Krueger served in the last two Democratic administrations - as chief economist for the U.S. Department of Labor during the Clinton era and as chair of the White House Council of Economic Advisers for Obama.
“It is with tremendous sadness we share that Professor Alan B. Krueger, beloved husband, father, son, brother, and Princeton professor of economics took his own life over the weekend,” his family said in the statement furnished by the university. “The family requests the time and space to grieve and remember him.”
He had taught economics at Princeton since 1987. Last week, Krueger delivered a lecture at Stanford University in California on income distribution and labor market regulation titled “Why is Basic Universal Income So Controversial?”
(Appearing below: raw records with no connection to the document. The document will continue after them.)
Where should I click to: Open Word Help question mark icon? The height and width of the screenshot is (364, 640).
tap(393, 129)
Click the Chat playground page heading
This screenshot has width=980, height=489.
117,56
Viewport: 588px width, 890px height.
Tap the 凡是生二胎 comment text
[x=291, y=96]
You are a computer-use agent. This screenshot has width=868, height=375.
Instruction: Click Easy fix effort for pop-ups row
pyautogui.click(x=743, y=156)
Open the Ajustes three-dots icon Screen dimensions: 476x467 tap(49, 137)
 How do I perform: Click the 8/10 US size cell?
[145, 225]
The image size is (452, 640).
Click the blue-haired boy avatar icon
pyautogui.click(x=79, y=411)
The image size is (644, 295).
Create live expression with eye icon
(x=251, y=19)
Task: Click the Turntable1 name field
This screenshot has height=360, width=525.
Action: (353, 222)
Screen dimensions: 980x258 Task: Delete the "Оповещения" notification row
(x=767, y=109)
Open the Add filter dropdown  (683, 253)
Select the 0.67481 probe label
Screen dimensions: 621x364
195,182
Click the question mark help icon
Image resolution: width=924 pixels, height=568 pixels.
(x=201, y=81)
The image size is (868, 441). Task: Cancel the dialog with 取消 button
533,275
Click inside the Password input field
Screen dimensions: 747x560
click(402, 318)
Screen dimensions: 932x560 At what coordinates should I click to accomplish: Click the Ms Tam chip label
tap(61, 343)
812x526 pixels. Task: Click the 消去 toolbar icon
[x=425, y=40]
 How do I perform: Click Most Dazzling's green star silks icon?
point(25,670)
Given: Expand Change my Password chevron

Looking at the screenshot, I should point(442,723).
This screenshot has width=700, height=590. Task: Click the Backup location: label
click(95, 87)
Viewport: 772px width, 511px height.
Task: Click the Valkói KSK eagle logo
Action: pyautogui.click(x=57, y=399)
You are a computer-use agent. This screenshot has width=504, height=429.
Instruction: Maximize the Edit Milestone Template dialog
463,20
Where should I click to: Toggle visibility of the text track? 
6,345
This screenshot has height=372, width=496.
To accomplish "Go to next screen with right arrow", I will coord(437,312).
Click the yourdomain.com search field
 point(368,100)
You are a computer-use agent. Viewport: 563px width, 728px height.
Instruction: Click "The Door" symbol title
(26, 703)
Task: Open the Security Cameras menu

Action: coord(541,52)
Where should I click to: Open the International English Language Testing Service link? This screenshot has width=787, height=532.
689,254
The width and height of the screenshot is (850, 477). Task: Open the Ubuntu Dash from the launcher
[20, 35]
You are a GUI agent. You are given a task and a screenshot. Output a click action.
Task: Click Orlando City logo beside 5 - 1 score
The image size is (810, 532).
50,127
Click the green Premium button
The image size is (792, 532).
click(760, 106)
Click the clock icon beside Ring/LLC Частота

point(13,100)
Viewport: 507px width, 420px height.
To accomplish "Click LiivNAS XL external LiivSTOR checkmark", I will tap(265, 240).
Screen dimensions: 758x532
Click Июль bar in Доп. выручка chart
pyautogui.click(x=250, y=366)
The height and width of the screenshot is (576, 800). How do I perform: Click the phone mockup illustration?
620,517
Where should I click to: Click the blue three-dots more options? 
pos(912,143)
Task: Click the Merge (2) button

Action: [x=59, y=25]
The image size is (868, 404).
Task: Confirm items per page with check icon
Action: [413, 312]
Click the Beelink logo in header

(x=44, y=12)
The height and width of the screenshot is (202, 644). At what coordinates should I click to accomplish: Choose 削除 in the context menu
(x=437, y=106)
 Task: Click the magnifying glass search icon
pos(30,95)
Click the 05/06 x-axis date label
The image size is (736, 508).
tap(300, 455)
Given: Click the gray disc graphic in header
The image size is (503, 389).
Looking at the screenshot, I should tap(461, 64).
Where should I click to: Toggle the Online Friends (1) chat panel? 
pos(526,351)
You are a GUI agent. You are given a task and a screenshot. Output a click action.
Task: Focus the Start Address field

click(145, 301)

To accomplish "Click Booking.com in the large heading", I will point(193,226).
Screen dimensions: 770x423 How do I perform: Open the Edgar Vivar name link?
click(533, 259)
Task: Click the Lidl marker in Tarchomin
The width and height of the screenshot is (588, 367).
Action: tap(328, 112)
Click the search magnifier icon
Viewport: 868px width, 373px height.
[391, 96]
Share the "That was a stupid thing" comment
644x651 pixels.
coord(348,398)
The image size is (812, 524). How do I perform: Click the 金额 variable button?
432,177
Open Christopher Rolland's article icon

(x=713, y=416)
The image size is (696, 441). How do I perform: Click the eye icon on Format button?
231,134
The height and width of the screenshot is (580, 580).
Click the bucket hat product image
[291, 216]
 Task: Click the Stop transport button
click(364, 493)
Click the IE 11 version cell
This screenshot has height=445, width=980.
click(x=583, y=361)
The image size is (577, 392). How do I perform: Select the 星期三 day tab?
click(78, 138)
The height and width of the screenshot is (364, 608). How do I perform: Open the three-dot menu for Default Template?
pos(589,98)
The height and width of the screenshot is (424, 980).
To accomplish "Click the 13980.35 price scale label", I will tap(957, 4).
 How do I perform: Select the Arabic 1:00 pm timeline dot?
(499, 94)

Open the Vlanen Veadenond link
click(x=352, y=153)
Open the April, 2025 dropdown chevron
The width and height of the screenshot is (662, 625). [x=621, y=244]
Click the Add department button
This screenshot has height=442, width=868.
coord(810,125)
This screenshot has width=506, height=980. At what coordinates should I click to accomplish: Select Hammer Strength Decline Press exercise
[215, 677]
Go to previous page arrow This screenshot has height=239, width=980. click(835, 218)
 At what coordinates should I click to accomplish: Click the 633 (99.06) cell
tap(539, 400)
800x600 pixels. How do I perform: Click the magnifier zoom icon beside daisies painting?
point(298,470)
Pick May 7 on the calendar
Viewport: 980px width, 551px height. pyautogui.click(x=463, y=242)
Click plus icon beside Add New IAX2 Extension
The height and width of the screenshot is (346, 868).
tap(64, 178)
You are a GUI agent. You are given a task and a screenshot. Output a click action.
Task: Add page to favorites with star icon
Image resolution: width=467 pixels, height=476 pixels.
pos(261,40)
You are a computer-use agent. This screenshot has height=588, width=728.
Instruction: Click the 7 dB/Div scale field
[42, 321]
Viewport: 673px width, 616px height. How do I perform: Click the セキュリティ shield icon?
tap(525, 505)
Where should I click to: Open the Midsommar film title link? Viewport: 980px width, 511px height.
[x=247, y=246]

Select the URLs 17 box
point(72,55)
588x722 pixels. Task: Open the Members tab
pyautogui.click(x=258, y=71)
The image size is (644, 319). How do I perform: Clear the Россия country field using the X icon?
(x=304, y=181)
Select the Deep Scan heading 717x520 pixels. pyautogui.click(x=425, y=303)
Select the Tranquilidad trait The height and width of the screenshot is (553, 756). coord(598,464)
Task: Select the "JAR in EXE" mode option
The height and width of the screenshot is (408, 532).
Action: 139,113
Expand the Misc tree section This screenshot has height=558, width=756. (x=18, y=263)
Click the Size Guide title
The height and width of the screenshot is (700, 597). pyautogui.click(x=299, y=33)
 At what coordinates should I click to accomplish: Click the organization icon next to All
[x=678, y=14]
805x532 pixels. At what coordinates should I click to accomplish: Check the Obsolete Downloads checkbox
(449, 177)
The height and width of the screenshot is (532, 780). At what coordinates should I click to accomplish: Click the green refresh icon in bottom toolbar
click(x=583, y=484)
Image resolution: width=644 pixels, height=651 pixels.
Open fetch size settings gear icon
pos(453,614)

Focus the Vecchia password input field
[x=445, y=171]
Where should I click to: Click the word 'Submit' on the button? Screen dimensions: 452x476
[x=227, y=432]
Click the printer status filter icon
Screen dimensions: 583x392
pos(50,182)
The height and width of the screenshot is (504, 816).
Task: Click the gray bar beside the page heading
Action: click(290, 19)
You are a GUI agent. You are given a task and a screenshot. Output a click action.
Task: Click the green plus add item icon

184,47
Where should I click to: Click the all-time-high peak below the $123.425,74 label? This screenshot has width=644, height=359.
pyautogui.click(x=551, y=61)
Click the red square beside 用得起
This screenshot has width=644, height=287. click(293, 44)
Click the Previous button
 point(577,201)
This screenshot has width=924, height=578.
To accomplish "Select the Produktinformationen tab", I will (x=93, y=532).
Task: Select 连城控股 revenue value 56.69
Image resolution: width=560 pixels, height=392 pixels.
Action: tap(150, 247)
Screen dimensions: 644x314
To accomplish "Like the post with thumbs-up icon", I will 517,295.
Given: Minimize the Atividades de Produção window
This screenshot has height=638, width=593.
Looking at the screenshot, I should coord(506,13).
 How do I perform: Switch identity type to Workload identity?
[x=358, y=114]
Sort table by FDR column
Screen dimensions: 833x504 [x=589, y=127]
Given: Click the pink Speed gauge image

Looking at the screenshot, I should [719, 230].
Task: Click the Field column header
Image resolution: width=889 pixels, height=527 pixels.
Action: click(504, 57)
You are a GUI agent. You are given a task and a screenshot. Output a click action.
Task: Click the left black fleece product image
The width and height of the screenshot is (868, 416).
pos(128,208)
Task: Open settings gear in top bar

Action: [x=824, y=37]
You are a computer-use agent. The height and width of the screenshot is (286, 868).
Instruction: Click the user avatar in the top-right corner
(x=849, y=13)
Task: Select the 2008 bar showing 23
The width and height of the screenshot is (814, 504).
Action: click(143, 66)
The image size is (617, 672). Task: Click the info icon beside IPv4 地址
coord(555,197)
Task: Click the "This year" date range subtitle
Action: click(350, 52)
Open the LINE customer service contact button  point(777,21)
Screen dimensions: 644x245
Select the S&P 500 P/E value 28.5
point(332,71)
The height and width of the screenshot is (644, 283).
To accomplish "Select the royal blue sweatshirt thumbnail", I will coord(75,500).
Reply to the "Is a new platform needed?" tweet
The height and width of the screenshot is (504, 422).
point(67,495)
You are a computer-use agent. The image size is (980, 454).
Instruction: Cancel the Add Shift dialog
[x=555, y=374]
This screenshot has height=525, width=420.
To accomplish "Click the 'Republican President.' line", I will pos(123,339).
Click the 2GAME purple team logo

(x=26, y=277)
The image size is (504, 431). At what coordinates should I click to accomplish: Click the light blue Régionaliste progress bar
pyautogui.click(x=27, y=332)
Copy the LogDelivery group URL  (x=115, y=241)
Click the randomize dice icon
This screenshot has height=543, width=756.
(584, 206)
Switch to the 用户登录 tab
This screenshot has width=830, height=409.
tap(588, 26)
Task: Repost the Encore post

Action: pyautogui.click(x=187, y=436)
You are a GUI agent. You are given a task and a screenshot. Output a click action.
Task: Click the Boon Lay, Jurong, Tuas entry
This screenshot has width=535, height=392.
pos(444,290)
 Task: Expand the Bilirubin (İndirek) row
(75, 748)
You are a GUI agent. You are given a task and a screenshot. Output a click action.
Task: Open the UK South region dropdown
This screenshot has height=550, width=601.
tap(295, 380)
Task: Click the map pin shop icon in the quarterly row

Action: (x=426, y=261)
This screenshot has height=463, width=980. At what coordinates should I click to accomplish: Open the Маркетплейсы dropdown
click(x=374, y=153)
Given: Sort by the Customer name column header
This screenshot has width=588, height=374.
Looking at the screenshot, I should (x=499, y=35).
“Alan was recognized as a true leader in his field, known and admired for both his research and teaching,” Princeton said in a statement.
An avid music fan, Krueger posted about Bruce Springsteen and other rock stars on Twitter and wove David Bowie into his lectures. He made this passion the subject of his latest research in his forthcoming book on economics and the music industry, due to be released in June.
Krueger received numerous awards, including the Kershaw Prize from the Association for Public Policy and Management in 1997 for distinguished contributions to public policy analysis by someone under the age of 40.
He is survived by his wife, Lisa, and two children.